(INPUT RECORDS)
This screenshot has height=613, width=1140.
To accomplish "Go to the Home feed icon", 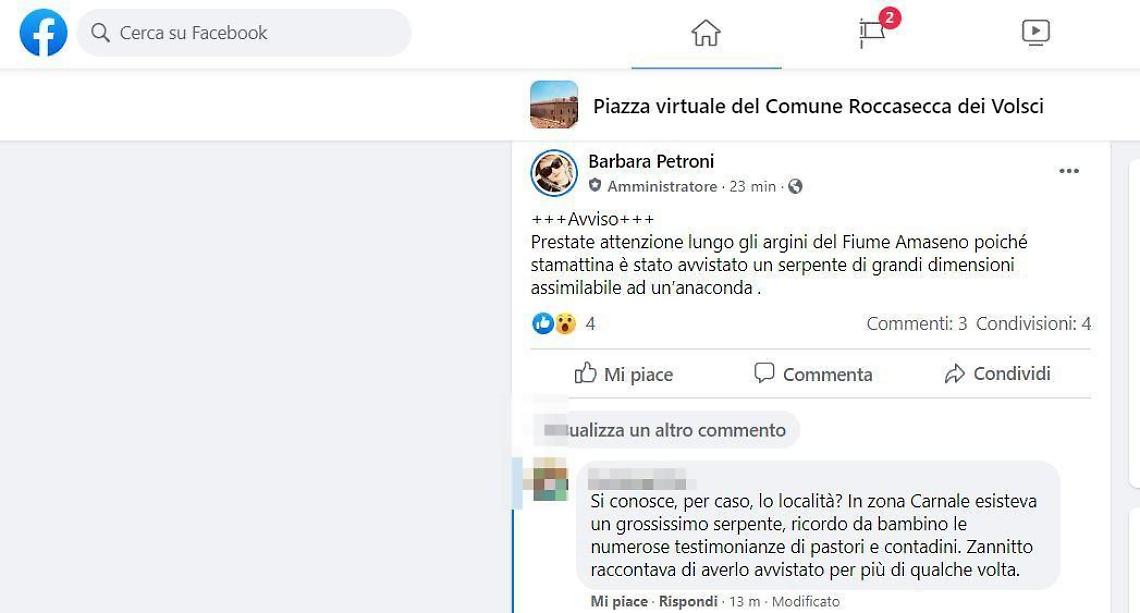I will 706,33.
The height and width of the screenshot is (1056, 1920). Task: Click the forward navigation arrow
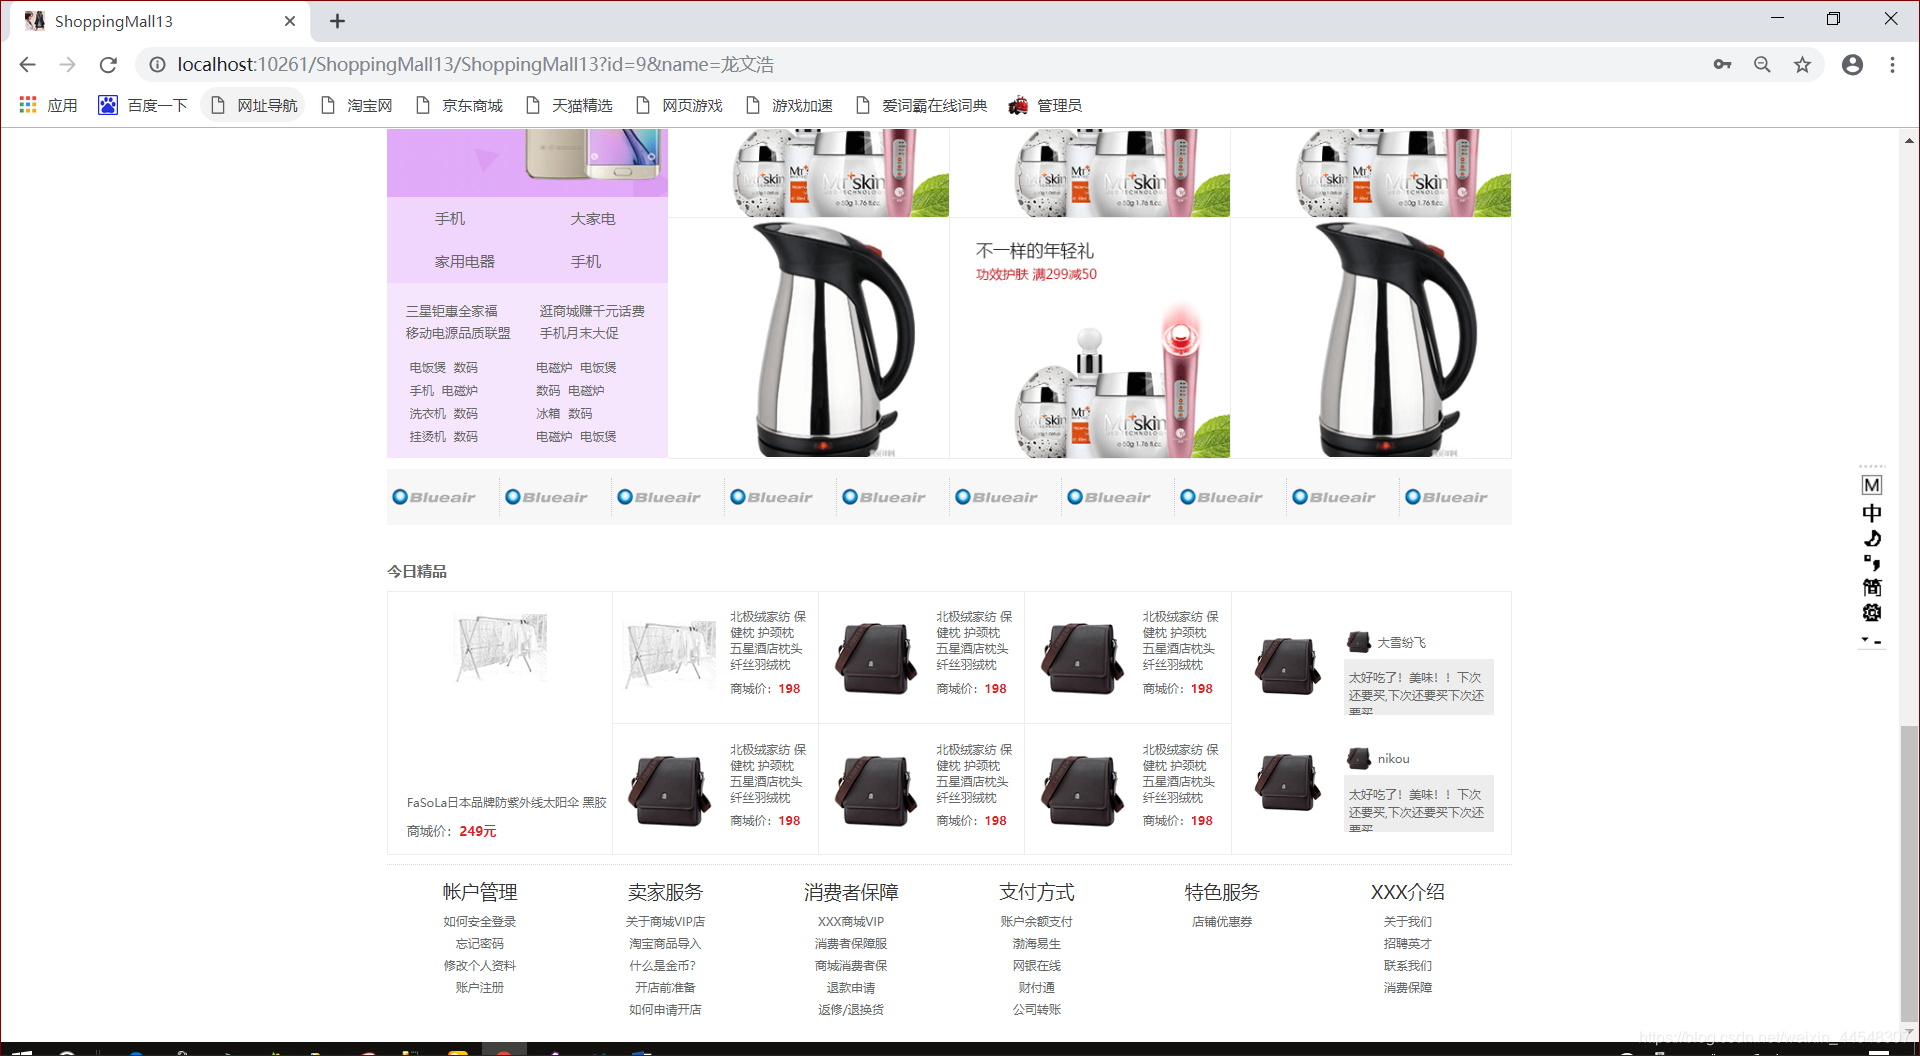pos(67,64)
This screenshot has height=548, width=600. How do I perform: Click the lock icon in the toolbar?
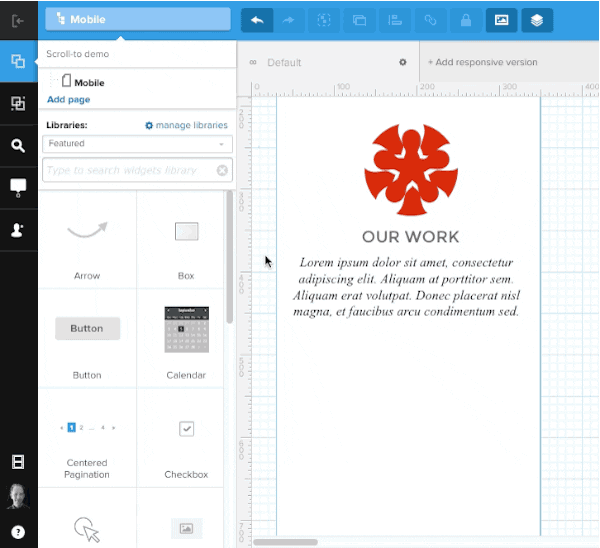click(x=464, y=19)
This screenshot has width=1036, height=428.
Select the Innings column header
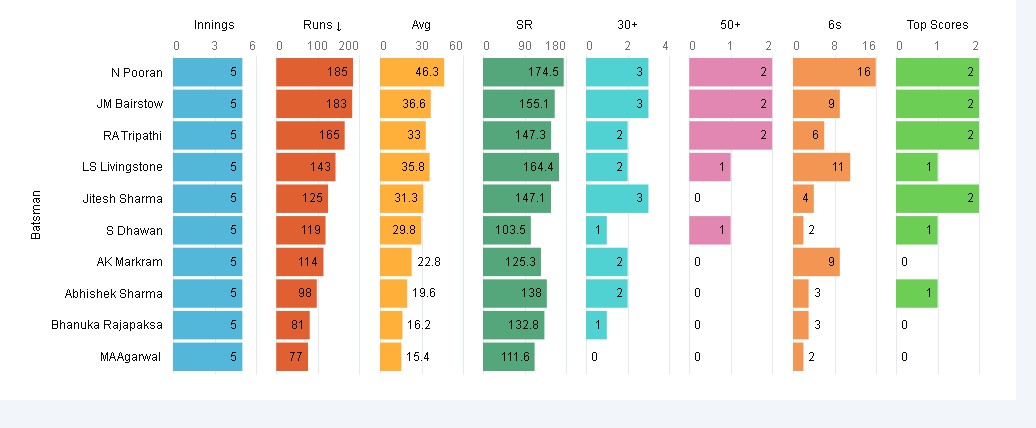tap(213, 25)
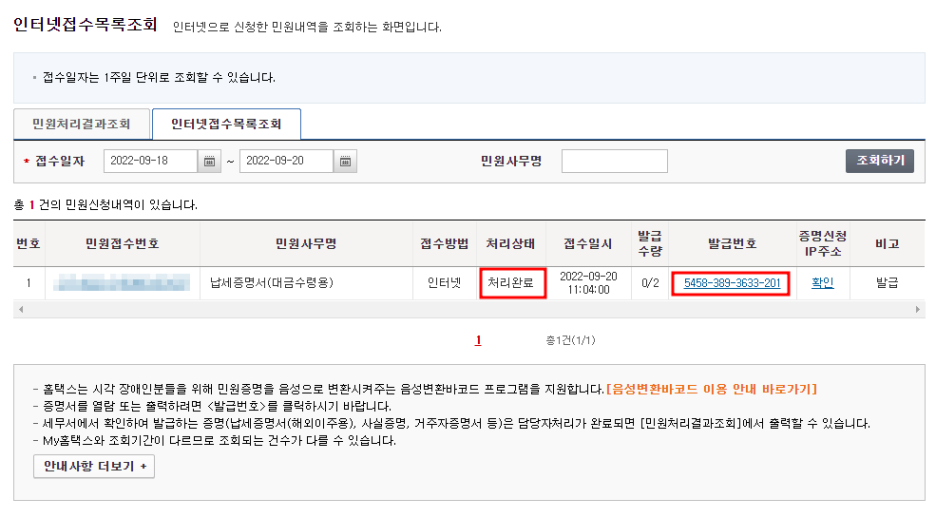Open issuance number 5458-389-3633-201 link
The height and width of the screenshot is (518, 936).
[x=732, y=283]
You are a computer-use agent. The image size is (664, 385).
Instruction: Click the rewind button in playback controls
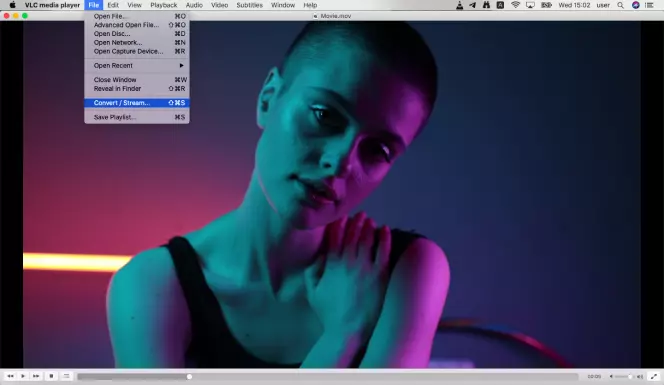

(GIVEN PROBLEM) Copy the material verbatim from the line containing "This screenshot has width=1036, height=428." through the end of the material, including both ends, and leave out the pictures.

(COMPLETED EXERCISE)
This screenshot has width=1036, height=428.
Select the Innings column header
tap(213, 25)
Open issuance number 5458-389-3633-201 link
The height and width of the screenshot is (518, 936).
[x=732, y=283]
You are a computer-use agent. The image size is (664, 385).
Instruction: Click the rewind button in playback controls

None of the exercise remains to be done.